[START OF LISTED RECORDS]

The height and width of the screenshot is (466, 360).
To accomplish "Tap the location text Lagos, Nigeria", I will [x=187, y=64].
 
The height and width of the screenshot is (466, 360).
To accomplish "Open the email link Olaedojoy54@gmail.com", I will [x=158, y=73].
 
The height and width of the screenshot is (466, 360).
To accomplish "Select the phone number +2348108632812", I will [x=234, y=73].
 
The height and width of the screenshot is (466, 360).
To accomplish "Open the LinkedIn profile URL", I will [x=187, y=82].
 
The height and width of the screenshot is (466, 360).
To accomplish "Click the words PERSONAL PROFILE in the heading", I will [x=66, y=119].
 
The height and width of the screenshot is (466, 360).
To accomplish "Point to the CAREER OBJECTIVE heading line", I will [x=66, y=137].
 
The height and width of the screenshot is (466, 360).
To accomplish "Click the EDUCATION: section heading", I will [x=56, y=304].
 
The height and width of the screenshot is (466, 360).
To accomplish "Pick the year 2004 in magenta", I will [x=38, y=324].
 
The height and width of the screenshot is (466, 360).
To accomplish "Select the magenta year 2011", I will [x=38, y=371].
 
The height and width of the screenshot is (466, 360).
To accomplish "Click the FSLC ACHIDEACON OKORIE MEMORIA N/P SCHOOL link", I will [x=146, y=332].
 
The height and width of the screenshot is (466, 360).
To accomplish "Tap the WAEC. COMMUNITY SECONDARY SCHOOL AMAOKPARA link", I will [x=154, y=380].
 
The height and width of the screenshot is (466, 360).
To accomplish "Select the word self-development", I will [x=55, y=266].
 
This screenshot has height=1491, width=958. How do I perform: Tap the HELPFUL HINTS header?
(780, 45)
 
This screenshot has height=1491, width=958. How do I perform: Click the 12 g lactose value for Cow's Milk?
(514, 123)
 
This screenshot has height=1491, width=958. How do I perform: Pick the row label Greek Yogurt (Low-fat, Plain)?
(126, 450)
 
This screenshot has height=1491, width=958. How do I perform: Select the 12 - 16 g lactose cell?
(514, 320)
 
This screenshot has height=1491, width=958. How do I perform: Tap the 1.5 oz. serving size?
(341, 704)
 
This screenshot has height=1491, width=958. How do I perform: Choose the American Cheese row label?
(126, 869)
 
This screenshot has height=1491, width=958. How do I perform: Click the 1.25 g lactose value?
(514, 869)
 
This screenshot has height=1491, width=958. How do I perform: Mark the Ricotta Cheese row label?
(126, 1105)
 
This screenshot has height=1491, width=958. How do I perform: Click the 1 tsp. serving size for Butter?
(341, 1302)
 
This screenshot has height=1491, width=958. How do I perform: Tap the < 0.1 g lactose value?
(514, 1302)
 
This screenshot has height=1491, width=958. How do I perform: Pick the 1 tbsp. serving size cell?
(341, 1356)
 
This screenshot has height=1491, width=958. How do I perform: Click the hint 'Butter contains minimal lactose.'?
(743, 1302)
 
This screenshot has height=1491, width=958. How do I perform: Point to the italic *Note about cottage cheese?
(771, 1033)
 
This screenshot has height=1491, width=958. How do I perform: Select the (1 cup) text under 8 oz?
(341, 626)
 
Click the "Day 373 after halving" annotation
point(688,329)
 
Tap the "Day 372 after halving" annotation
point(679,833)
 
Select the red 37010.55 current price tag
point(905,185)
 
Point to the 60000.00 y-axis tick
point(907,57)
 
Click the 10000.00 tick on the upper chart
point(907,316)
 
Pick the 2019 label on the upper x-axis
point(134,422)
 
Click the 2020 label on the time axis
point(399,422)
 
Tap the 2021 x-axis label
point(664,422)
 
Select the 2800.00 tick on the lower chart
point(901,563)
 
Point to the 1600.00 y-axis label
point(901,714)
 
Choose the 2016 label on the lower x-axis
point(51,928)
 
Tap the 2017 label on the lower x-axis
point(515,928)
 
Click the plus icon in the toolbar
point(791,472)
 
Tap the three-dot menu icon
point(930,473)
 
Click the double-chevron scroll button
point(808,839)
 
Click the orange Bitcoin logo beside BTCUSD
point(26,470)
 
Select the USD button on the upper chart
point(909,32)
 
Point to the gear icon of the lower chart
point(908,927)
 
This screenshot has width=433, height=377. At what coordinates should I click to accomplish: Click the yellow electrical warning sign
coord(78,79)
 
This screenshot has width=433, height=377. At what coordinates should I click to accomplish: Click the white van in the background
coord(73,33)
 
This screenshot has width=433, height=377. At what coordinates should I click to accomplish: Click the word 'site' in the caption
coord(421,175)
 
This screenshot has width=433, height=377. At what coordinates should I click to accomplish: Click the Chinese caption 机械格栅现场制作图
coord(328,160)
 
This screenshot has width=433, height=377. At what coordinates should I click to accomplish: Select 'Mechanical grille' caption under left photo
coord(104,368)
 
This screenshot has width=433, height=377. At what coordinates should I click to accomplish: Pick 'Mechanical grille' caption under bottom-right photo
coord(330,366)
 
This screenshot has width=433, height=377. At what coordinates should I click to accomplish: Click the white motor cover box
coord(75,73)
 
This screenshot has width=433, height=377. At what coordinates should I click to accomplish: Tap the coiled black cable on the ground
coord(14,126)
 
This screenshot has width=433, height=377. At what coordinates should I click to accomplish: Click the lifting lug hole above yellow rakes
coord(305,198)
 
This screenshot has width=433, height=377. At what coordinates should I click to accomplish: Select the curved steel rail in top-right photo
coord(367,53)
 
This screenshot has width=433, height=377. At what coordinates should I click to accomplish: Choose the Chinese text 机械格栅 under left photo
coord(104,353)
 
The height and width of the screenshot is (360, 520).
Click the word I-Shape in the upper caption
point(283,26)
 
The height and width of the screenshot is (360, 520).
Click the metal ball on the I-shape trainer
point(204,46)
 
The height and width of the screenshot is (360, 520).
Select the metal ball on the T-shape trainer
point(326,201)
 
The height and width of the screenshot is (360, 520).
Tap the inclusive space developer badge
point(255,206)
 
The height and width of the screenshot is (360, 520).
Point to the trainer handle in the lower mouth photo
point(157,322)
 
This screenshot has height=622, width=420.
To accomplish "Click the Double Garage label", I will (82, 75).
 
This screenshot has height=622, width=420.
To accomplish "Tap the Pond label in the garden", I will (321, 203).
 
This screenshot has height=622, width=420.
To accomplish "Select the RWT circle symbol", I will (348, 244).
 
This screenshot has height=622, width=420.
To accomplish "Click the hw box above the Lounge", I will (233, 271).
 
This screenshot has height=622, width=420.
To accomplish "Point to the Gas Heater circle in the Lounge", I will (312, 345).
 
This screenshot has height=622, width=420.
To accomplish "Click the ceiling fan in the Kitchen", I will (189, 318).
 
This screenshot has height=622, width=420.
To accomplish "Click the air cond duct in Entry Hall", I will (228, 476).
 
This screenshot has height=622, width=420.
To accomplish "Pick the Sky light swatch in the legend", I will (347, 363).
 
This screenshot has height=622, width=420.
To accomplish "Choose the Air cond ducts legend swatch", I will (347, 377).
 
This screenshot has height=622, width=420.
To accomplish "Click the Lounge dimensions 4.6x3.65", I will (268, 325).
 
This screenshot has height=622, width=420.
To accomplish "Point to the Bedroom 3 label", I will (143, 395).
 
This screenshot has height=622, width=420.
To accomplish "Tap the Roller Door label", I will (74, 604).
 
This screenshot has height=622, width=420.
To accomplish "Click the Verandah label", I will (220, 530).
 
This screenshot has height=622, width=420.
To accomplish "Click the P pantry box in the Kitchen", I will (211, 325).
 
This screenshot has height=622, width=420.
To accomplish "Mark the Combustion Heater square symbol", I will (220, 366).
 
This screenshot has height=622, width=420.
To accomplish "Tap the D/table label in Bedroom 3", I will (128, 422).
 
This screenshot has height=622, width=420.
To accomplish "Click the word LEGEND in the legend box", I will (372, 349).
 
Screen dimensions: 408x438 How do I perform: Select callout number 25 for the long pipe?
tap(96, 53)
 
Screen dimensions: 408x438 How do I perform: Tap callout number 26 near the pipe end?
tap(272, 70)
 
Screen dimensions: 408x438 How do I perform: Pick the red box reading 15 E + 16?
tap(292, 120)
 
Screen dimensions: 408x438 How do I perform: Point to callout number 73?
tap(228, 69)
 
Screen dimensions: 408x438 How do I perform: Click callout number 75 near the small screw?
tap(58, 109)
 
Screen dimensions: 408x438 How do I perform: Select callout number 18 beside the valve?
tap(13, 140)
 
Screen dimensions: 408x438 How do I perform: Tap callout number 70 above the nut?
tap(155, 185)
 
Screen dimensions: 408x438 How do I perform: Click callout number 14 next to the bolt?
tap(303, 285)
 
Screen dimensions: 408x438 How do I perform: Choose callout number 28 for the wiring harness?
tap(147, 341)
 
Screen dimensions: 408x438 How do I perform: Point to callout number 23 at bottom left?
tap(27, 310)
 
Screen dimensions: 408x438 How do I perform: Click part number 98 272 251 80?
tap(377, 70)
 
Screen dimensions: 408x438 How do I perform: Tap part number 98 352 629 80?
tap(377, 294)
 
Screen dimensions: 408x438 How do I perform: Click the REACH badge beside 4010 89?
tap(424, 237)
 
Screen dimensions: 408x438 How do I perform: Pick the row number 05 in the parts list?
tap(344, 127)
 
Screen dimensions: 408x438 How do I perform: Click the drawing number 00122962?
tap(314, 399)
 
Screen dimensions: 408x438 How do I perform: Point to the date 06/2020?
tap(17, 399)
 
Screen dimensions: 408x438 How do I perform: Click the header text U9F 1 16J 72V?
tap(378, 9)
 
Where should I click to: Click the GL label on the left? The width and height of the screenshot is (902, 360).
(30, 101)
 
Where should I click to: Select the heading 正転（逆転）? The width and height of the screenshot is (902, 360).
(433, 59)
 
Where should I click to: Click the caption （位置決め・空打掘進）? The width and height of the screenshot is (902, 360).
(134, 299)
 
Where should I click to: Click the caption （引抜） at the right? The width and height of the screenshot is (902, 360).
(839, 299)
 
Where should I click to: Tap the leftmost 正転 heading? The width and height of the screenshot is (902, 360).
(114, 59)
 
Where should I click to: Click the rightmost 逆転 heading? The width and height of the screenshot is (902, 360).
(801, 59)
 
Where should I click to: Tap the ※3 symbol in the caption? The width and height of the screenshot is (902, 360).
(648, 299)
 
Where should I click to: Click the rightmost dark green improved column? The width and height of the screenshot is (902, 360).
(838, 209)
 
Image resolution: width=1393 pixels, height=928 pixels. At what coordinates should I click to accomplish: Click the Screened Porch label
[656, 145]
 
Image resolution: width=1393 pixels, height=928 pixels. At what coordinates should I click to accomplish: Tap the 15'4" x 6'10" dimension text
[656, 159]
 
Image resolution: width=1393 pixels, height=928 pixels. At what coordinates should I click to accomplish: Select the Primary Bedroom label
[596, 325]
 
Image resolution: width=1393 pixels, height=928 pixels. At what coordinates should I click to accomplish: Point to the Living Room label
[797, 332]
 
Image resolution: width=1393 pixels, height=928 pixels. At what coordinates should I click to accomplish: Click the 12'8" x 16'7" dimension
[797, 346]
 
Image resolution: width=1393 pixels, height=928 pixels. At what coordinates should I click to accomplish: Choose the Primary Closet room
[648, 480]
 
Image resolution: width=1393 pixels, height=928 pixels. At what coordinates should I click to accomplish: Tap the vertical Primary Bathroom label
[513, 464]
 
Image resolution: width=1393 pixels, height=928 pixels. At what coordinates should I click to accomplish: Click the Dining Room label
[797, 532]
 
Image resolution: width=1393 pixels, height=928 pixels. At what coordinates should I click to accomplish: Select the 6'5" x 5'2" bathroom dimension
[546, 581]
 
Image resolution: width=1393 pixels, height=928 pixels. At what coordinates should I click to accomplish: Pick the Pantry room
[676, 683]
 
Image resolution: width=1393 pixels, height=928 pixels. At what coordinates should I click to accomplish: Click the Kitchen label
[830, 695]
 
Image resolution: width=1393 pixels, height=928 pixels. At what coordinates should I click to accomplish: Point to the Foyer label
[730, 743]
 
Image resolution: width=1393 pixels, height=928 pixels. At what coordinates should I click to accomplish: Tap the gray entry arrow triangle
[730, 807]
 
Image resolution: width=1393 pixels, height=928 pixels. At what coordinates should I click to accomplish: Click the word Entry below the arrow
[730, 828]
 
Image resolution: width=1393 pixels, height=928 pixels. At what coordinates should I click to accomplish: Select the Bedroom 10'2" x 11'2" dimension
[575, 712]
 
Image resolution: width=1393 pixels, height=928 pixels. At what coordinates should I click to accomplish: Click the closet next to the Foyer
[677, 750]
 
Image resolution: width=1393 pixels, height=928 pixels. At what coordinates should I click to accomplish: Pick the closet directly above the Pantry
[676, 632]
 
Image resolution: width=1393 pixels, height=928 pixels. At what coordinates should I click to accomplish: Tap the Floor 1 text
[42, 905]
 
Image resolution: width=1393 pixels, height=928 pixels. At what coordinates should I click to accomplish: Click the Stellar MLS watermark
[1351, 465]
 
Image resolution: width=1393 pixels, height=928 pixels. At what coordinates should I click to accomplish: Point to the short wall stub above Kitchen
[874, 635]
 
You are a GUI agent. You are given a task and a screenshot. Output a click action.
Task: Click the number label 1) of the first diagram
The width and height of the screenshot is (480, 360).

[END OF LISTED RECORDS]

REQUIRED TASK
Render the material from its first line through the line containing "will [x=154, y=380].", both included, as a Markdown table with the columns Row and Line. Give each line its own numbered row and leave out blank lines.

THE RESULT
| Row | Line |
|---|---|
| 1 | The height and width of the screenshot is (466, 360). |
| 2 | To accomplish "Tap the location text Lagos, Nigeria", I will [x=187, y=64]. |
| 3 | The height and width of the screenshot is (466, 360). |
| 4 | To accomplish "Open the email link Olaedojoy54@gmail.com", I will [x=158, y=73]. |
| 5 | The height and width of the screenshot is (466, 360). |
| 6 | To accomplish "Select the phone number +2348108632812", I will [x=234, y=73]. |
| 7 | The height and width of the screenshot is (466, 360). |
| 8 | To accomplish "Open the LinkedIn profile URL", I will [x=187, y=82]. |
| 9 | The height and width of the screenshot is (466, 360). |
| 10 | To accomplish "Click the words PERSONAL PROFILE in the heading", I will [x=66, y=119]. |
| 11 | The height and width of the screenshot is (466, 360). |
| 12 | To accomplish "Point to the CAREER OBJECTIVE heading line", I will [x=66, y=137]. |
| 13 | The height and width of the screenshot is (466, 360). |
| 14 | To accomplish "Click the EDUCATION: section heading", I will [x=56, y=304]. |
| 15 | The height and width of the screenshot is (466, 360). |
| 16 | To accomplish "Pick the year 2004 in magenta", I will [x=38, y=324]. |
| 17 | The height and width of the screenshot is (466, 360). |
| 18 | To accomplish "Select the magenta year 2011", I will [x=38, y=371]. |
| 19 | The height and width of the screenshot is (466, 360). |
| 20 | To accomplish "Click the FSLC ACHIDEACON OKORIE MEMORIA N/P SCHOOL link", I will [x=146, y=332]. |
| 21 | The height and width of the screenshot is (466, 360). |
| 22 | To accomplish "Tap the WAEC. COMMUNITY SECONDARY SCHOOL AMAOKPARA link", I will [x=154, y=380]. |